Juriste, fondateur du fanzine Darkness, Christophe Triollet s’intéresse depuis plusieurs années aux problèmes de censure dans le cinéma, britannique en particulier. Après avoir publié Gore et violence, Sexe et déviances et Politique et religion, il a a récemment coordonné un ouvrage sur les “ video nasties ”.
“ Nasty ” est un adjectif (ici substantivé) au sémantisme très large. Il peut signifier méchant, sale, mauvais, désagréable, déplaisant, horrible, obscène, indécent. Dans le cas de ces vidéos, ce sont plutôt les deux dernières acceptions qui conviennent.
Triollet rappelle que le magnétoscope fut inventé en 1956 et que, mort de sa belle mort une soixantaine d’années plus tard, il a bouleversé le monde du cinéma. Il donna lieu à une guerre commerciale inouïe – où les Japonais étaient en pointe – entre divers formats : Betamax, JVC, V2000, et il permit la vison, dans des vidéoclubs ou à la maison, de quantités de films interdits. Des films pornos, violents, scabreux, pourchassés par la censure. Rien qu’au Royaume-Uni, 72 films furent jugés indésirables.

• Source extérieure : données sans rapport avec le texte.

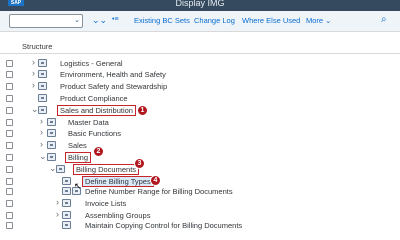  What do you see at coordinates (92, 64) in the screenshot?
I see `tree-label: Logistics - General` at bounding box center [92, 64].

La censure au cinéma outre-Manche est instituée dès 1912. Elle est gérée par une institution privée, le British Board of Film Classification qui vit des recettes provenant des frais de classification auxquels tous les producteurs de films doivent se soumettre. Une loi de 1984 impose la classification des films exploités en vidéo, au cinéma, à la télévision et dans les jeux vidéo.
L’usage massif des magnétoscope dans les années 70 permit aux spectateurs de voir des films que les salles ne projetaient pas, ou qu’elles projetaient avec des restrictions. L’expression “ Video Nasties ” apparut dans le Sunday Times en 1981 dans un article voulant démontrer l’influence pernicieuse de ces films sur la criminalité. Il suffit qu’en telle ou telle occasion un criminel ait avoué avoir été inspiré par un film vidéo pour que la censure se déchaîne. En 1983, les autorités saisissent 687 copies du film Possession d’Andrzej Zulawski pour lequel Isabelle Adjani avait reçu le Prix d’interprétation féminine à Cannes deux ans auparavant. Une version raccourcie sortit en 1999. De même, Les Chiens de paille, de Sam Peckinpah, réalisé en 1971, ne put sortir en vidéo qu’en 1999, amputé de trois minutes. Massacre à la tronçonneuse fut refusé à deux reprises en vidéos en 1975, puis interdit aux mineurs en 1999. Quant au chef-d’œuvre Orange mécanique (1971), il fut classé X puis interdit aux mineurs en 1999 avant qu’une version abrégée soit proposée par Warner en 1999.
En 1993, s’ouvrit le procès des deux enfants de dix ans ayant assassiné dans des conditions atroces le petit James Bulger, lui même âgé de deux ans. Il est possible que les assassins aient été inspirés par le film étasunien Chucky 3. Suite à cette horrible affaire, le parlement britannique vota une nouvelle loi intégrant de nouvelles normes de classification.
En proposant une analyse de 72 “ video nasties ” de diverses provenances, ce livre nous en dit peut-être plus sur nos sociétés que des ouvrages analysant des films plus classiques.
Editions Leitmotiv, La Madeleine 2018.
Editions Leitmotiv, La Madeleine 2018.